Right now I am looking at the board. I see/am seeing some words on the board.



Would you possibly readily or simply tell me which one? And why?



Answer



The general "rule" is that with stative verbs—verbs which express a state rather than an event, such as know, love, see—English doesn’t use progressive constructions.


This is because the function of the progressive is to ‘recategorize’ a non-stative verb as stative. When you say I was writing my paper instead of I wrote my paper, what you are doing is getting “inside” the event, looking at a time when you were in a state of writing. With stative verbs, this is unnecessary. The progressive construction doesn’t add any meaning. I see him means, usually, exactly the same thing as I am seeing him—so we use the simpler form, saw.


But language evolves, and people discover new uses for existing forms. Over the last century or so English has developed two sorts of new use for progressive statives:



  • to express new meanings — When we say John is being a jerk, we don’t mean John is a jerk, we mean John is behaving like a jerk. When we say John is seeing Mary, we don’t mean John perceives Mary, we mean John is dating Mary.

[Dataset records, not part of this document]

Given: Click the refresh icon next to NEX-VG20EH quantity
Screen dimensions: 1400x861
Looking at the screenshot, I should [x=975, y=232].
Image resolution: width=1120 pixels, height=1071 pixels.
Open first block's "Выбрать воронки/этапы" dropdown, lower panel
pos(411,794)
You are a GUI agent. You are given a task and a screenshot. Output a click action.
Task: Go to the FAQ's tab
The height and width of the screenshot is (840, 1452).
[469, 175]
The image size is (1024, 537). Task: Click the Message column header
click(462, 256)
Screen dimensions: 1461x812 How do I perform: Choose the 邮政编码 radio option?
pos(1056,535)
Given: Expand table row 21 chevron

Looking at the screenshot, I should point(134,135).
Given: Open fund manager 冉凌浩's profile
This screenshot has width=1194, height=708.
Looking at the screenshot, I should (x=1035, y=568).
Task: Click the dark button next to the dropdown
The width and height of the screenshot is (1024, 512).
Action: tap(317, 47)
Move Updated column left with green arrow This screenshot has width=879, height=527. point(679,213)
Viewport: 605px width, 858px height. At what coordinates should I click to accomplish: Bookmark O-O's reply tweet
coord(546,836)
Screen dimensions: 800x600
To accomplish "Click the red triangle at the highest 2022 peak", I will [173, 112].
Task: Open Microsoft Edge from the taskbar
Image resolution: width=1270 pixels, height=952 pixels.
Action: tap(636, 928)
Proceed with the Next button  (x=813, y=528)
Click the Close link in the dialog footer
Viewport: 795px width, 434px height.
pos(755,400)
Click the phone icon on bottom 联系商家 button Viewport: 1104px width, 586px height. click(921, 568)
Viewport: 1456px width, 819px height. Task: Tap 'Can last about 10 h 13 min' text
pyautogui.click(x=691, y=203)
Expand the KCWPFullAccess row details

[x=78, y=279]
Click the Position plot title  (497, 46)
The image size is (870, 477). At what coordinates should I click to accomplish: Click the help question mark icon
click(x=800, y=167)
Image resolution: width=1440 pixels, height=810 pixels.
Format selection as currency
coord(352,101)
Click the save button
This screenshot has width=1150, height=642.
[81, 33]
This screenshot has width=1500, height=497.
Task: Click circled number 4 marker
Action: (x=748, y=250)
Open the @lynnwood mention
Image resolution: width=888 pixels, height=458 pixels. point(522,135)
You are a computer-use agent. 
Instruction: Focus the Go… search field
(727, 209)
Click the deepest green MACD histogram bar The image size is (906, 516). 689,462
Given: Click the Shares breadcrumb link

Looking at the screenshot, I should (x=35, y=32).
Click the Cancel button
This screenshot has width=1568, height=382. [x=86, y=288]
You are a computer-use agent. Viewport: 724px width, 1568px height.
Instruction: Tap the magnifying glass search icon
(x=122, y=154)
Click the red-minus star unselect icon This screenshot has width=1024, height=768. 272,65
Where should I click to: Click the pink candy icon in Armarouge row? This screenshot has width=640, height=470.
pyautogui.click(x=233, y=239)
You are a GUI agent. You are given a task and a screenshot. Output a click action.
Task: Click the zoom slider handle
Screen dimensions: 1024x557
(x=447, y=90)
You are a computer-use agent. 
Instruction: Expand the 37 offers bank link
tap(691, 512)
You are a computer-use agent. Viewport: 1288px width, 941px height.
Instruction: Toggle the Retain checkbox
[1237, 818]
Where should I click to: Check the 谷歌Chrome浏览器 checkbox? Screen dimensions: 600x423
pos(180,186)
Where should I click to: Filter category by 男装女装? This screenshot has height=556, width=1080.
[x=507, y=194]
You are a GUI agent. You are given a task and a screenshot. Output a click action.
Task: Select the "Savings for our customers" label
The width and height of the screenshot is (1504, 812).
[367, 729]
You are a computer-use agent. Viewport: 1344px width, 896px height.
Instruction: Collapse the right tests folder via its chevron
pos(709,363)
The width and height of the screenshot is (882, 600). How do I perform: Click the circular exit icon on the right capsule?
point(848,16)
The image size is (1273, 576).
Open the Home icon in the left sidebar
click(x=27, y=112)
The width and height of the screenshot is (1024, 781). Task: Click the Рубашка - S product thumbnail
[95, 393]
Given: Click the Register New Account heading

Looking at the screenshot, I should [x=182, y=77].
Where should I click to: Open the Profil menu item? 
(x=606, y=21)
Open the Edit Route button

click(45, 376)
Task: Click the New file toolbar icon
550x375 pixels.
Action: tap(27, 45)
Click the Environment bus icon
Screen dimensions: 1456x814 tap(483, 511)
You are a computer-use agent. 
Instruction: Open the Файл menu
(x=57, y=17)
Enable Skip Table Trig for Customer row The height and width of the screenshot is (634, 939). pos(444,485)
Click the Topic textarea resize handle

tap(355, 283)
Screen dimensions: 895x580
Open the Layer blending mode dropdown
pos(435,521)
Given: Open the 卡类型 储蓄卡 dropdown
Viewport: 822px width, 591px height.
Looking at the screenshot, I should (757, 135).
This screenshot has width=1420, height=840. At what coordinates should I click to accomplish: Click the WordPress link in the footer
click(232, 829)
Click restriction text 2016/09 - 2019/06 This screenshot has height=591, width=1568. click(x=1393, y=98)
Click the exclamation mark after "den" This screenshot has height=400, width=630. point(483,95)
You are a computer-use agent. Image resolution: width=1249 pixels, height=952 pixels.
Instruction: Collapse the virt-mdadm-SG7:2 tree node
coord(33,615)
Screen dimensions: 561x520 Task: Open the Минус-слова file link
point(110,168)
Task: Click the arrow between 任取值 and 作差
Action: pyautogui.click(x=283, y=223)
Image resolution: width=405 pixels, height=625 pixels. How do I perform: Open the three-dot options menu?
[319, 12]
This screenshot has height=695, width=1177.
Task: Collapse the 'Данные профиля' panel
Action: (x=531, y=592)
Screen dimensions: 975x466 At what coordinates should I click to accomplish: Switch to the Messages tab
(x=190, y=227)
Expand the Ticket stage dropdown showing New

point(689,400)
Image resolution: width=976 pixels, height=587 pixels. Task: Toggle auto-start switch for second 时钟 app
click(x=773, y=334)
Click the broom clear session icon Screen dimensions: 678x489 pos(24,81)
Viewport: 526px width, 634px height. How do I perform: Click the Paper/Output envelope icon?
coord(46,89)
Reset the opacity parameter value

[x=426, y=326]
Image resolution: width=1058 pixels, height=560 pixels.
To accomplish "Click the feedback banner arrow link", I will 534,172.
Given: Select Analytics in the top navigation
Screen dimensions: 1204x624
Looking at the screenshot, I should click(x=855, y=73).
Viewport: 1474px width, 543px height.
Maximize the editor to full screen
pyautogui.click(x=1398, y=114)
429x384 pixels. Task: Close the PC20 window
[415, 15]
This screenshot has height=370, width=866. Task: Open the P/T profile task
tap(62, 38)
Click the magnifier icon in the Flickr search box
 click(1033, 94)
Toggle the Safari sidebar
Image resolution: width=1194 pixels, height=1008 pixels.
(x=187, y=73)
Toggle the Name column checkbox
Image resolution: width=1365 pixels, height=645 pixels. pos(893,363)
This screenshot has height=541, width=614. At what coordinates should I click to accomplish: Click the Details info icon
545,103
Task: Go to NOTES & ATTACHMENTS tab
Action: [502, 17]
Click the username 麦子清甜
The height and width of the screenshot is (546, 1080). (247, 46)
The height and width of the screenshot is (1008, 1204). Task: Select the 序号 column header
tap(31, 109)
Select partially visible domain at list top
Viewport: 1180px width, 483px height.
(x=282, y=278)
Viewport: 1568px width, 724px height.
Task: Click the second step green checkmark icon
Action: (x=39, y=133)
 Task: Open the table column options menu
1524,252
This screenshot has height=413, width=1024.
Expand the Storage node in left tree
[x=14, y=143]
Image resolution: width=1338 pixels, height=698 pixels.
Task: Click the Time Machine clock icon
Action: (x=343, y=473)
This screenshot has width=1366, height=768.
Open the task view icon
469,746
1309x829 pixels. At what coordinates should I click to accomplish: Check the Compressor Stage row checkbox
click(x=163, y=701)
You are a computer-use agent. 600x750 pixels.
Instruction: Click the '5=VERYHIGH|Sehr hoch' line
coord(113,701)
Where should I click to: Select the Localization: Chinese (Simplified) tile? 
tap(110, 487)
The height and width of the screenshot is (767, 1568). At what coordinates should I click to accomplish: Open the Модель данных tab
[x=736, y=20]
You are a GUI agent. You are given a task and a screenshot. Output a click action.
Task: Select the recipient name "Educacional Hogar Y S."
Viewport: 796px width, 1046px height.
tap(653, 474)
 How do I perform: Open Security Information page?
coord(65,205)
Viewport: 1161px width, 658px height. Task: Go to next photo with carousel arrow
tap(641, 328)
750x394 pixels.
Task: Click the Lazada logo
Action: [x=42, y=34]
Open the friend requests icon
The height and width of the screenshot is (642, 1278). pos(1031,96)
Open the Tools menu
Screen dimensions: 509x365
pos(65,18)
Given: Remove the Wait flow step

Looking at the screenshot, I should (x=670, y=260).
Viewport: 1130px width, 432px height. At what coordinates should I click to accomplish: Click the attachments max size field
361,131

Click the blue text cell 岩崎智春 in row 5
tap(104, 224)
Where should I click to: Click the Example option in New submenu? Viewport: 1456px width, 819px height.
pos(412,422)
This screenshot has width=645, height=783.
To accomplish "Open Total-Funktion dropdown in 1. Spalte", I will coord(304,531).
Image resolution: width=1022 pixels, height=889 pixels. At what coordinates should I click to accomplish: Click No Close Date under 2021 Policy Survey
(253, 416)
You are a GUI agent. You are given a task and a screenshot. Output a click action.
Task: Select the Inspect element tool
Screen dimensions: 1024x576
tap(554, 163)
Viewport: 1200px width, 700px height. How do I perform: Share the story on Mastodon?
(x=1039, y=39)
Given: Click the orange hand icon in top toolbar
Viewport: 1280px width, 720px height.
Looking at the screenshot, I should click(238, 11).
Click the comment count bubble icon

  • to express change of state (or potential change of state) — With see, for instance, you might hear We’re seeing more and more students arrive in college without adequate knowledge of grammar. This emphasizes the fact that they used to be very few such students, but now there are many: there has been a change of state, not in their ‘seeing’ but in what they see.


    Thus, you would ordinarily use see to talk about what you see on your computer screen. But if you are talking to a tech support person, describing what you don’t understand or you wish would change, the two of you might very well use seeing: “Click the 'Save As' button ... now, what are you seeing?” or “OMG, I’m seeing the Blue Screen of Death!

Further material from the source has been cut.